◆ **Work instructions**: Identify every line of the material below that contains the string "site", and copy each such line. Treat uppercase and lowercase letters as different.
■ ■ ■
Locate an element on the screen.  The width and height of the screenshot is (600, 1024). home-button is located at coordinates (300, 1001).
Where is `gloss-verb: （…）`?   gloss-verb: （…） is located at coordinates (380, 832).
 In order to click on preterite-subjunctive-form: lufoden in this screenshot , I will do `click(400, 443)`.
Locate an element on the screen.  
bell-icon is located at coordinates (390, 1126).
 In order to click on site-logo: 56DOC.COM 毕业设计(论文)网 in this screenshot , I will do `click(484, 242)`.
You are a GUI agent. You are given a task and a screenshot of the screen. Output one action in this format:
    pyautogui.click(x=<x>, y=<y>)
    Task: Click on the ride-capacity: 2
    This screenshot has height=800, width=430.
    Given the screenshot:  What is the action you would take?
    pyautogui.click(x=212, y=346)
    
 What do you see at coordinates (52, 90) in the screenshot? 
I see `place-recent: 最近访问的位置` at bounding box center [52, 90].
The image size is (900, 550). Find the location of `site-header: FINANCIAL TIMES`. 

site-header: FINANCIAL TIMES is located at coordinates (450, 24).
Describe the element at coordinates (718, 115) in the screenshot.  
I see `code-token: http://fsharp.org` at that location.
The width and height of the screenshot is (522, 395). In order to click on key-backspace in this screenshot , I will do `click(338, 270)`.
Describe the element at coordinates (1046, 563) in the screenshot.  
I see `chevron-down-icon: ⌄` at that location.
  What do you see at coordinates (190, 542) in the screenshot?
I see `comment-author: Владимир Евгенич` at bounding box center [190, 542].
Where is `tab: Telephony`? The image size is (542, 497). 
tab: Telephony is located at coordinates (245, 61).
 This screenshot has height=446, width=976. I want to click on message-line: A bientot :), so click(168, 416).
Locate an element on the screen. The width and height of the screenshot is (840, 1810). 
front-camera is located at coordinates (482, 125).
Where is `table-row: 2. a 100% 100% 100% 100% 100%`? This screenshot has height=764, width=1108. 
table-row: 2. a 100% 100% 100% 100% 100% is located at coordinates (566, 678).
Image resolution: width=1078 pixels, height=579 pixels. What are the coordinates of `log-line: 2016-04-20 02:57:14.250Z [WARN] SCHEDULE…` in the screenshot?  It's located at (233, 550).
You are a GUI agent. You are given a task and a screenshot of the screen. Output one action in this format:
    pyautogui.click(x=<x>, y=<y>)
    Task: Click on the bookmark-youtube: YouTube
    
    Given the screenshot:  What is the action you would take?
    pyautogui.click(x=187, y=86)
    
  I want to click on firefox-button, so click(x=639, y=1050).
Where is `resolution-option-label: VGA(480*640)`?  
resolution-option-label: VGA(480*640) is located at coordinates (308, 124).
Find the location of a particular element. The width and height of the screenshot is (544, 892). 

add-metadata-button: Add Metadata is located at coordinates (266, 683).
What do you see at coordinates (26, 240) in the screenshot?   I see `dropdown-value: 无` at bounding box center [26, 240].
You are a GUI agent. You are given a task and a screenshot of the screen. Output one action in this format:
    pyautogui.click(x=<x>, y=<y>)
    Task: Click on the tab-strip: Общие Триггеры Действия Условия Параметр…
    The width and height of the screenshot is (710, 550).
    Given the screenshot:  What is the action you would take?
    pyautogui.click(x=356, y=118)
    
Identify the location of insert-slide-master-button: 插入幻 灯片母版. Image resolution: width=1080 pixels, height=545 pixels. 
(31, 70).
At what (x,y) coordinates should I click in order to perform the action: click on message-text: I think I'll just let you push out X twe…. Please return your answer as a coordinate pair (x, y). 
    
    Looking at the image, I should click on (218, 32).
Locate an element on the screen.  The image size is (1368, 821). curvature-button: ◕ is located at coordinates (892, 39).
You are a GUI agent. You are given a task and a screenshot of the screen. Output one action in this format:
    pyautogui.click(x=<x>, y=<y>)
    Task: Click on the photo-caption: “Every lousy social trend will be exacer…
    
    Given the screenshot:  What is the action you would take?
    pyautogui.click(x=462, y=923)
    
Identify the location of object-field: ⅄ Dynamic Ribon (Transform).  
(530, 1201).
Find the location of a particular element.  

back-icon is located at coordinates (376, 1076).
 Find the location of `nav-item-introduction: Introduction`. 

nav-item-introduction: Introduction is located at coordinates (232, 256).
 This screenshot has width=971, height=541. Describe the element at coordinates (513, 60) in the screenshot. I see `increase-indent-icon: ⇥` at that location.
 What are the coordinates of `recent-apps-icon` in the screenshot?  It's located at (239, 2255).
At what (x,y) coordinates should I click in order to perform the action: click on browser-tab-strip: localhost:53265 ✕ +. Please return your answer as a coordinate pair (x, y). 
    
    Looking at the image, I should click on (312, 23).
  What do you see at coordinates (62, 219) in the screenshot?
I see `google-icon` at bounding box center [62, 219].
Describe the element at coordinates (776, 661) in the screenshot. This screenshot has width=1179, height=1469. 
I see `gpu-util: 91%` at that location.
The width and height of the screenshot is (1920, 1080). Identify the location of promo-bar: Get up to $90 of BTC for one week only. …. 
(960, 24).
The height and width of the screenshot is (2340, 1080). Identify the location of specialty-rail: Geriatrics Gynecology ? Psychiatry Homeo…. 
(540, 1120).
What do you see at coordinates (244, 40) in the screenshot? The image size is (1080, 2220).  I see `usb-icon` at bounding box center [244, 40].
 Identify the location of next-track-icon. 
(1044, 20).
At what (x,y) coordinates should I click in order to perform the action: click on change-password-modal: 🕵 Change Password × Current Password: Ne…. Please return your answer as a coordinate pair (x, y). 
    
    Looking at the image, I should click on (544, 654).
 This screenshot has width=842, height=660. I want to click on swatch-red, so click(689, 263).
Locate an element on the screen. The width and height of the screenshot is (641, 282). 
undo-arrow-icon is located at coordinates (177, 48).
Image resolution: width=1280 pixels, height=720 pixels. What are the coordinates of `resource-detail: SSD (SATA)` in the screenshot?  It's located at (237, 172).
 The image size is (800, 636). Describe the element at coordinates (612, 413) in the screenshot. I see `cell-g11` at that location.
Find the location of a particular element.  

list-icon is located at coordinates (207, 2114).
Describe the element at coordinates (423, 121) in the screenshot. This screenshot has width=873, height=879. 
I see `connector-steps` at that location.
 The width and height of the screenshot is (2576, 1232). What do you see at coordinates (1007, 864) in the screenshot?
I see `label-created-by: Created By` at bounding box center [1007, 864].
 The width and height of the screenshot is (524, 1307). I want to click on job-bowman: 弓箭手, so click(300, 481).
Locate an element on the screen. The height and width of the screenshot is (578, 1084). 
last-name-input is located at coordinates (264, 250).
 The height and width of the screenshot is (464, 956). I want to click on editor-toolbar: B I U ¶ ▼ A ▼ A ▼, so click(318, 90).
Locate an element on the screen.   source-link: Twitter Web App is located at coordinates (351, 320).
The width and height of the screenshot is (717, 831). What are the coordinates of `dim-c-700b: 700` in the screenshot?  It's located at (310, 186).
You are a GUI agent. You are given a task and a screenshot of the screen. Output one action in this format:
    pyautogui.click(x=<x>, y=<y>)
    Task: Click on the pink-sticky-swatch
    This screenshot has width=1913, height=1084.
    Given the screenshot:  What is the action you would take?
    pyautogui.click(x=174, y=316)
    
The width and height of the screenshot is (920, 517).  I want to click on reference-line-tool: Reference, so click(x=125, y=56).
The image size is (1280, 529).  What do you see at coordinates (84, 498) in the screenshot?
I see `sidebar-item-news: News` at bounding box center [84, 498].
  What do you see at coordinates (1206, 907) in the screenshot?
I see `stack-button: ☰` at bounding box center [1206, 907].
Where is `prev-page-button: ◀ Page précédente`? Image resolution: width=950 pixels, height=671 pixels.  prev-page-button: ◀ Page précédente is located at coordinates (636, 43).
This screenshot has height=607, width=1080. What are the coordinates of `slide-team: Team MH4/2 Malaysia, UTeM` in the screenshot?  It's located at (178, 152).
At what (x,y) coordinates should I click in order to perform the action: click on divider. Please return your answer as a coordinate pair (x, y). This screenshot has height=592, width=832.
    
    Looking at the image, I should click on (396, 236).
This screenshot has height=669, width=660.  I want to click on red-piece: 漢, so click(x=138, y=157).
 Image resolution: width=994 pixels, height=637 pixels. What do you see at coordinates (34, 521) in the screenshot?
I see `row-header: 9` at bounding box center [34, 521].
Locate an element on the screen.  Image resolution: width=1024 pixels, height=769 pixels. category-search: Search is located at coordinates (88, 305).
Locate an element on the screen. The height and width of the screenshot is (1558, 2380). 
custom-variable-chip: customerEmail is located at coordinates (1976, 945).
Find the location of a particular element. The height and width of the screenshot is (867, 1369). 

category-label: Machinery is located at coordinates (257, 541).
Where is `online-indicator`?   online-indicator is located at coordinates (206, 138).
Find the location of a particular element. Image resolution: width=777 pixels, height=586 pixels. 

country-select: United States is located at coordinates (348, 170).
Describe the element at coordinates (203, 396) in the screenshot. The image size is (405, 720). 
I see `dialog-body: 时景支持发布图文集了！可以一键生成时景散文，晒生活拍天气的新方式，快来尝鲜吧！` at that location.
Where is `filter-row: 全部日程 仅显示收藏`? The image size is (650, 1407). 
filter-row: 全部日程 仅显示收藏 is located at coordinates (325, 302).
■ ■ ■
◆ **Solved exercise**:
 In order to click on site-logo: 56DOC.COM 毕业设计(论文)网 in this screenshot , I will do `click(484, 242)`.
The image size is (900, 550). Find the location of `site-header: FINANCIAL TIMES`. 
site-header: FINANCIAL TIMES is located at coordinates (450, 24).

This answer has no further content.